Interaction of tetracycline (TC) derivatives viz. oxytetracycline, doxycycline, demeclocycline and chlorotetracycline with bovine serum albumin (BSA) and concomitant changes in protein conformation were studied using fluorescence quenching and circular dichroism measurements. Fluorescence data revealed the presence of one to three binding sites on BSA for different TC derivatives. Binding studies with the marker ligands, warfarin and bilirubin, elucidated site-I as a primary binding site for TCs on albumin. Scatchard analysis revealed the binding affinity (Ka) and capacity (n) for these derivatives vary in the range from 0.8 to 3.2×106 l/mole and 1.3–3.4, respectively. Significant reduction (60–45%) in secondary structure (α-helical content) of BSA was noticed upon interaction with different TC derivatives in presence of Cu (II) ions. High affinity binding of TCs with BSA signifies drug stability. However, excessive binding at higher TC concentrations in combination with Cu (II) induces conformational change in protein structure, which may exert detrimental effect on cellular protein.

Introduction

Tetracycline (TC) and its derivatives including 5α-hydroxytetracycline (OTC), 6α-deoxy-5α-hydroxy-tetracycline (DOTC), 6-demethyl-7-chlorotetracycline (DMTC), and 7-chloro-tetracycline (CTC) are known for their photo-reactive properties [1], [2], [3], [4], [5]. The photosensitivity and phototoxicity [6], [7] of these pharmacological drugs are manifested as skin lesions [1], onycholysis [3], papular eruptions [6] and formation of multinucleated giant cells [8]. These drugs after ingestion are solubilized in guts and transported to the target sites through blood, bound to serum proteins. The serum albumin as one of the most abundant carrier proteins plays an important role in the transport and deposition of variety of endogenous and exogenous ligands in blood [9], [10], [11], [12], [13], [14], [15], [16]. Indeed, there are two major specific drug binding sites (site I and II) on serum albumin [15], [17]. Albeit, the high-resolution crystal structures revealed the major ligand binding sites on serum albumin [14], [18] the exact location of many ligands is still obscure. Since the overall distribution [19], [20], metabolism and efficacy [21], [22] of many drugs in the body are correlated with their affinities towards serum albumin, the investigation of pharmaceuticals with respect to albumin–drug binding is imperative and of fundamental importance.

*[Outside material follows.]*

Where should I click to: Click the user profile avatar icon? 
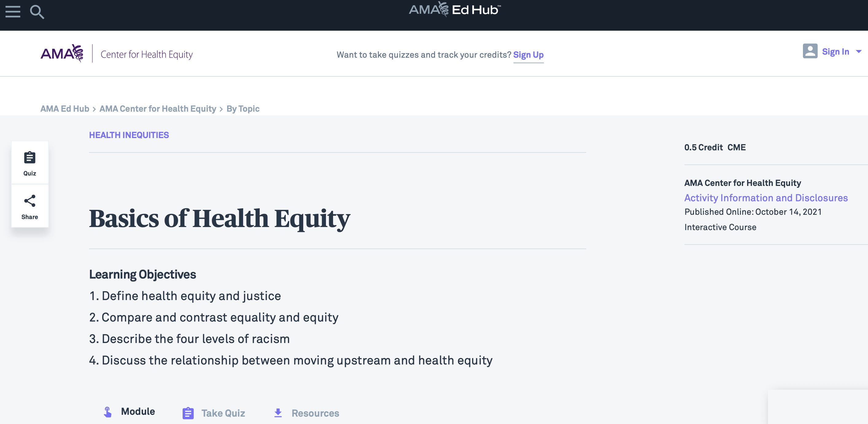(x=810, y=51)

Several pharmaceutical drugs including certain antibiotics viz. penicillin, cefoxitin, cefazolin, cephalosporins have been reported to bind reversibly with serum albumin to different extents, depending on their side chain functional groups [23], [24], [25], [26]. Also, the percent binding of TC in human plasma has been extensively studied using ultrafiltration, equilibrium dialysis and spectrophotometric techniques [27], [28], [29]. However, the earlier reported data are inconsistent primarily due to differences in the sensitivity and specificity of methods used to determine the extent of binding [25], [26], [27]. In addition, there are contradictory reports in the literature regarding the role of some divalent metal ions in the binding of TCs with biological macromolecules [28], [30], [31].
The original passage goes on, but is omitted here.